Let $A = \prod \limits_{i= 0}^{\infty} \mathbb{F}_2$. Then this is clearly not Noetherian, since we can take as a chain of non-stabilizing ideals $I_n:=\mathbb{F}_2 \times...\times \mathbb{F}_2 \times \{0\} \times \{0\}...$ where we have n-factors of $\mathbb{F}_2$.
But every localization $A_p$ at a prime ideal is a local ring and isomorphic to $\mathbb{F}_2$.
Now I don't understand the last part. I know that prime ideals of $A$ are a product of prime ideals of $\mathbb{F}_2$ and prime ideals $p$ of $\mathbb{F}_2$, so $(0)$.
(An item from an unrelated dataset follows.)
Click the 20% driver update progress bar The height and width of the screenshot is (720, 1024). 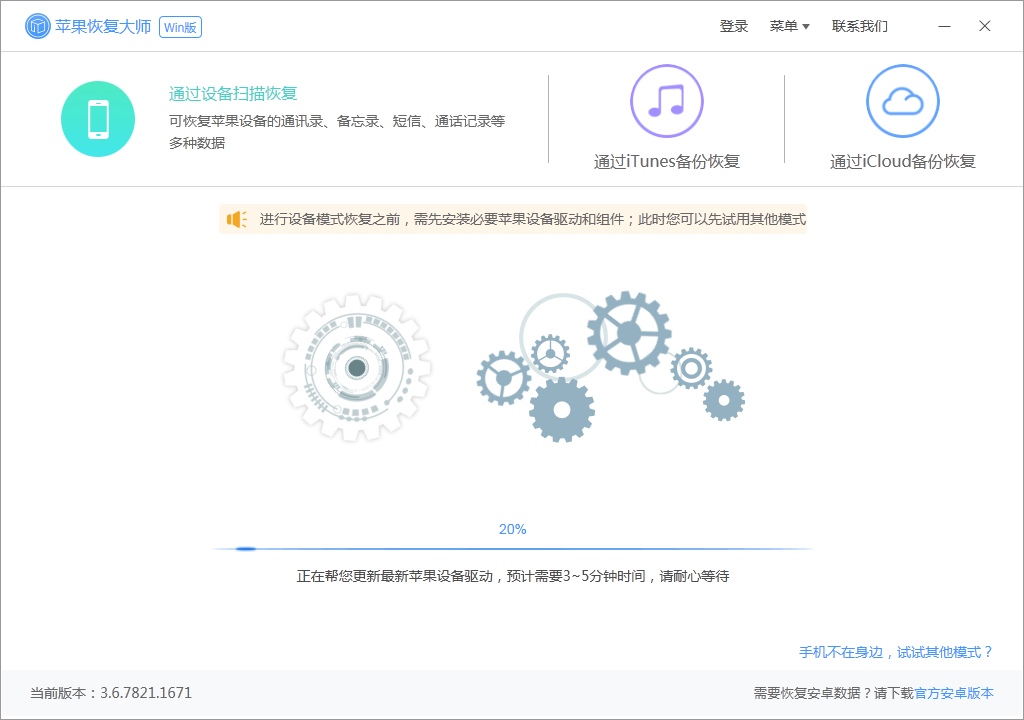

Note that every element $x\in A$ satisfies $x^2=x$. Clearly, if $P\subseteq A$ is a prime ideal then the localization $A_P$ has the same property. So take any $x\in A_P$. Then $x^2=x$, and so $x(1-x)=0$. Since $A_P$ is a local ring, one of the elements $x$ and $1-x$ must be invertible (if both were non invertible, then $1=x+(1-x)$ would be non invertible as well, a contradiction), and so $x=0$ or $x=1$.
So it follows that $A_P$ has only two elements, $0$ and $1$.